You are not the first to report this phenomenon on an HP laptop. But I have never seen a resolution.
12-26-2021 07:25 AM - edited 12-26-2021 07:26 AM
Yes I am sure you do but I do not have it and neither has anyone else when the issue comes up. It has been suggested that the motherboard has been designed so that the PCIe/NVME slot is just 2x not 4x or capped at 2x somehow. I will say that 1750 speed is very good in the grand scheme of things.

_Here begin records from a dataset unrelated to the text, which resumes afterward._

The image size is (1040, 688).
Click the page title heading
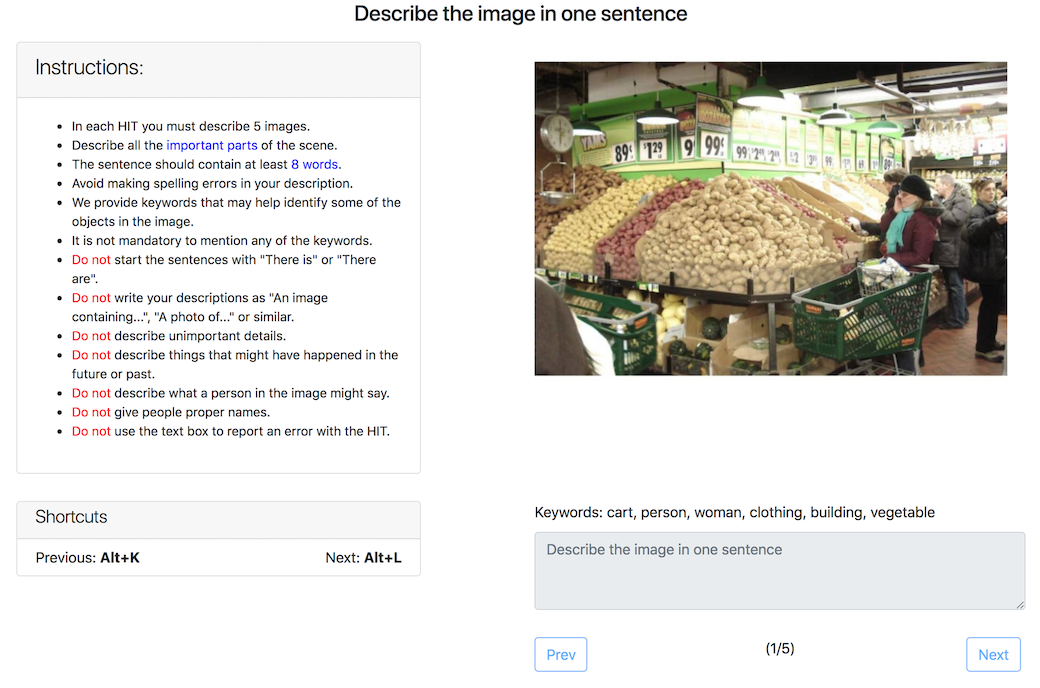click(521, 14)
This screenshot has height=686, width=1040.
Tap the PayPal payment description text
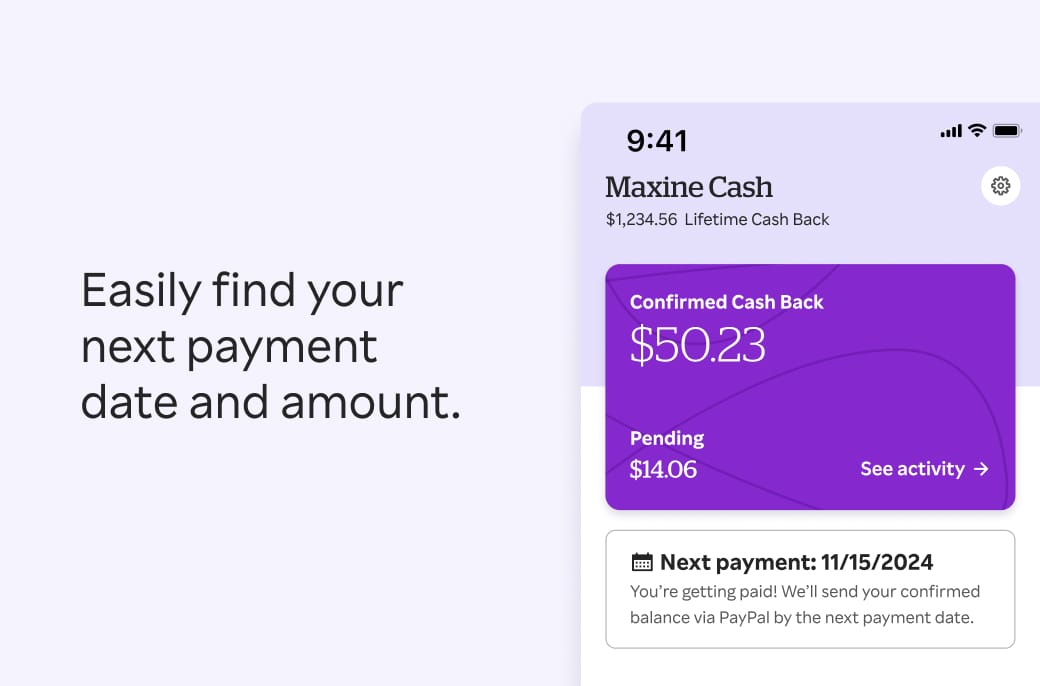pyautogui.click(x=803, y=604)
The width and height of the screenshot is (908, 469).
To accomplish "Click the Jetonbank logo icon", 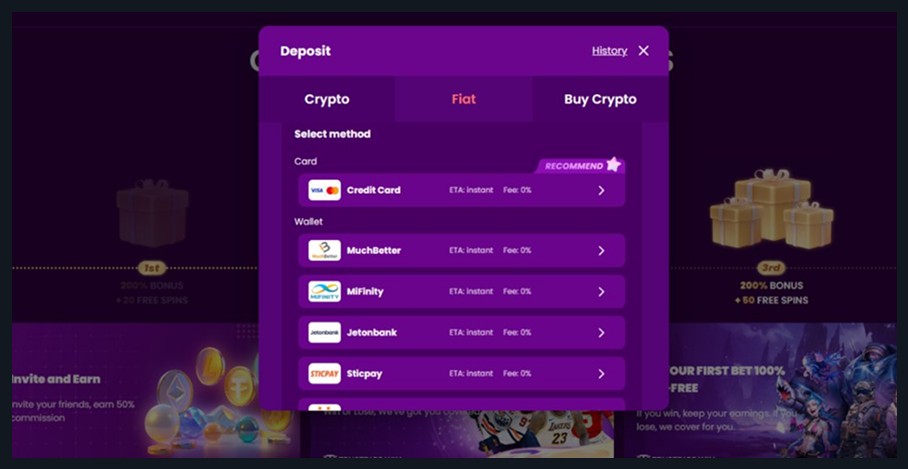I will coord(324,332).
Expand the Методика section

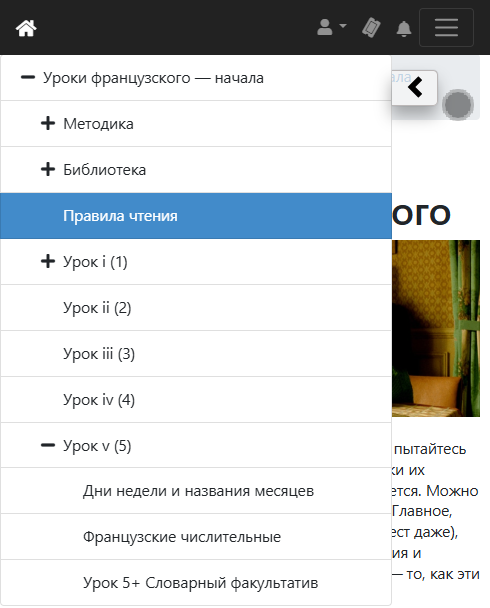(x=48, y=123)
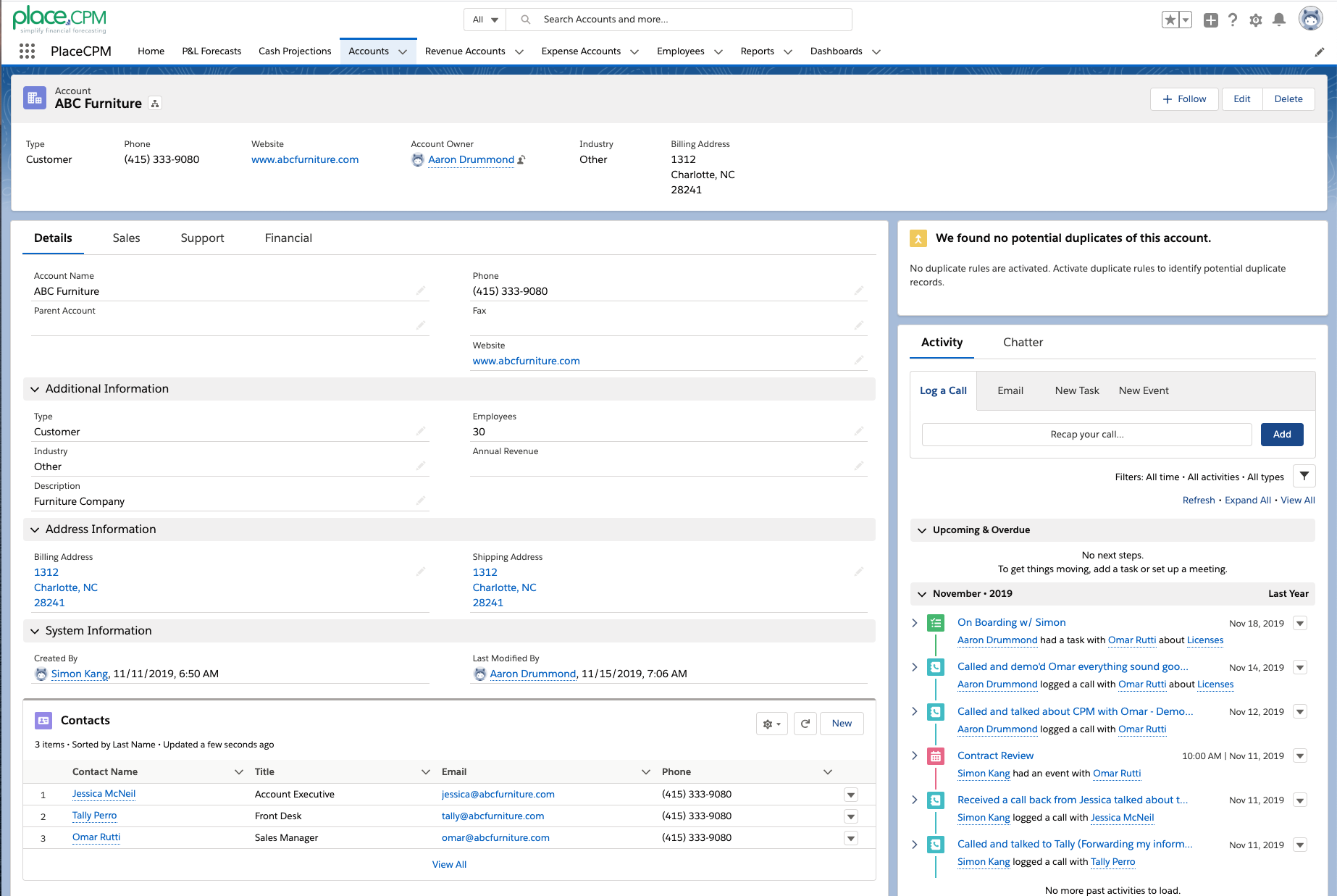The image size is (1337, 896).
Task: Click the activity filter funnel icon
Action: pyautogui.click(x=1304, y=477)
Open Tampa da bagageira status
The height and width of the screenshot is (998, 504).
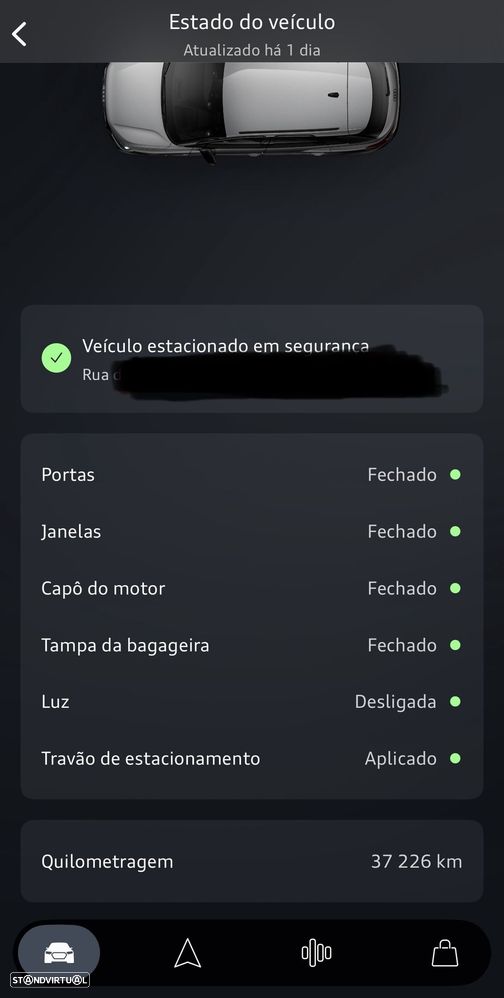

12-26-2021 07:29 AM - edited 12-26-2021 07:30 AM
You understand, do you not, I do not work for HP. I sure as heck do not need my ethics questioned. You paid money "for 3500 speed" to whoever sold you the SSD not me and not HP. Good day and good luck.
12-26-2021 08:36 AM
I never said it was. Your SSD is capable of x4. Its exactly the type of SSD I have on my own laptop. On mine it runs at x4 speed but on some models the M.2 slot will not go to x4. The consensus here is that somehow yours and other HP models are in that boat. HP does not share with us the details of how they design. HP sells it with specific hardware and they do not make any promises as to what happens when you try to upgrade to hardware they do not sell. This is a risk of upgrading that those of us who do it a lot fully understand but not everyone does. You can try setting the BIOS to default settings, you can try upgrading the BIOS; you can see if there is not a firmware upgrade for the SSD itself, try installing the specific Samsung NVME driver, but I doubt any of that does any good. Still worth trying I just do not want to get your hopes up.